Türkan Şoray'ın Hayat Verdiği En Etkileyici 10 Karakter
  • 1
    0
    0
    0
  • O, Türk sinema tarihinin gelmiş geçmiş en güzel aktrislerinden biri. Türker İnanoğlu’nun keşfiyle başladığı oyunculuk kariyerine onlarca film sığdırıp, “Sultan” lakabına layık görülecek kadar da başarılı... Oyunculuğunun yanı sıra yönetmenlik deneyimleriyle de kaliteli işlere imza atan ceylan gözlü yıldız, hafızalarımıza kazıdığı rolleri ile Yeşilçam’ın unutulmazları arasında yer alıyor. Biz de bu yazımızda, hayat verdiği eşsiz karakterleri sizler için derledik. Keyifli okumalar.

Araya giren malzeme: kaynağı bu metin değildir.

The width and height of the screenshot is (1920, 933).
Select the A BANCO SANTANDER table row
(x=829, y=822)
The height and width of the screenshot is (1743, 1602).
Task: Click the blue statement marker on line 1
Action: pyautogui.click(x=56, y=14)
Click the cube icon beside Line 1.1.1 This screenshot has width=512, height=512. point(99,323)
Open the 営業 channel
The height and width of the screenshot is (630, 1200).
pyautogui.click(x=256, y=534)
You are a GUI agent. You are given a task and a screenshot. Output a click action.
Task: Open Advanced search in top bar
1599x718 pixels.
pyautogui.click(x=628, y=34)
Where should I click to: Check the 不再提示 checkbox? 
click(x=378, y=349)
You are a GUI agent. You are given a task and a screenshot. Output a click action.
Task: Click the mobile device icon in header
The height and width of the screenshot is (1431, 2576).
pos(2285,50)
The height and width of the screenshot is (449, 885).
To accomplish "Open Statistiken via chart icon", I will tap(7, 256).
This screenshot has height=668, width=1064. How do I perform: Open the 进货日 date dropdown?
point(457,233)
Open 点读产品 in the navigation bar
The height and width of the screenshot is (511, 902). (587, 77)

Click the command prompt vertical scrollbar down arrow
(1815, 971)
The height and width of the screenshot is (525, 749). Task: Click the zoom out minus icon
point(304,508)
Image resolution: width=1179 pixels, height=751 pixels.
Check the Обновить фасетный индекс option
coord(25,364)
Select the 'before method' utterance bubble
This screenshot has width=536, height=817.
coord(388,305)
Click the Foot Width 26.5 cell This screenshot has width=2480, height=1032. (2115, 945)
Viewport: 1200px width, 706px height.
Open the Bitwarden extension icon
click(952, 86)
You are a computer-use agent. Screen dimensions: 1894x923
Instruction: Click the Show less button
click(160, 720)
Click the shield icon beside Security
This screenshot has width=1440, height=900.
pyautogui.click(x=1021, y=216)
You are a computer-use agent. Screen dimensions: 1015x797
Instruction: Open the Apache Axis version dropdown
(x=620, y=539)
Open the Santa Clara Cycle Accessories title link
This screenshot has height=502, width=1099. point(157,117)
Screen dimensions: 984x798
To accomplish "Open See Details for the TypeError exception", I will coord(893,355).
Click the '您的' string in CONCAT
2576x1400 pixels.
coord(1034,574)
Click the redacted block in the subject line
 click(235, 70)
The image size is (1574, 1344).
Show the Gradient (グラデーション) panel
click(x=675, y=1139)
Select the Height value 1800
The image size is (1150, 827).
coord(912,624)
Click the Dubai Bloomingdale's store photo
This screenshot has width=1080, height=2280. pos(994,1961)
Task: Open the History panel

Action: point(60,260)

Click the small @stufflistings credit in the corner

    10) Güllü Geliyor Güllü (1972) / Güllü

    Atıf Yılmaz’ın yönetmenliğini yaptığı bu film; saf bir köylü kızı olan Güllü ile şehirde yaşayan yakışıklı Fikret’in (Ediz Hun) ilginç öyküsünü anlatıyor. Fikret, geçirdiği bir trafik kazası sonrasında Güllü tarafından iyileştirilir. Aralarındaki yakınlaşmaya karşı koyamayarak imam nikahı ile evlenen bu iki gencin mutluluğu, Fikret’in şehre geri dönmesiyle maalesef ki bozulacaktır. Eğlenceden eğlenceye koşan Fikret, Güllü’ye bir mektup yazarak bu evliliğin geçerli olmadığını bildirir ve olaylar başlar. Karadenizli olan Güllü silahını da yanına alarak İstanbul’a doğru yola çıkar. Türkan Şoray’ın keskin bakışları ve şive yapmaktaki üstün becerisi, adeta izleyicide gerçek bir Karadeniz kızını izliyormuş hissi uyandırıyor. Genellikle ağlatmasıyla tanınan güzel aktris, Güllü karakteriyle birlikte komedi alanında da ne kadar başarılı olabileceğini kanıtlıyor bizlere.

    9) Vesikalı Yarim (1968) / Sabiha

    Türkan Şoray’ın en eski filmlerinden birisi olan Vesikalı Yarim, evli ve çocuklu Halil (İzzet Günay) ile pavyonda çalışan Sabiha’nın aşkını konu alıyor. Sait Faik Abasıyanık’ın “Menekşeli Vadi” isimli öyküsünden sinemaya aktarılan film, Yeşilçam klasikleri arasında sağlam bir yere sahip. Dışı gibi içi de güzel olan Sabiha’yı adeta yaşayarak canlandırıyor Türkan Şoray. Sabiha, sevdiği adamın evli olduğunu öğrendikten sonra onu kendinden soğutmak gibi klişelere girse de; vurucu replikler ve Şoray’ın hülyalı bakışları, her halükarda içine çekiyor seyirciyi.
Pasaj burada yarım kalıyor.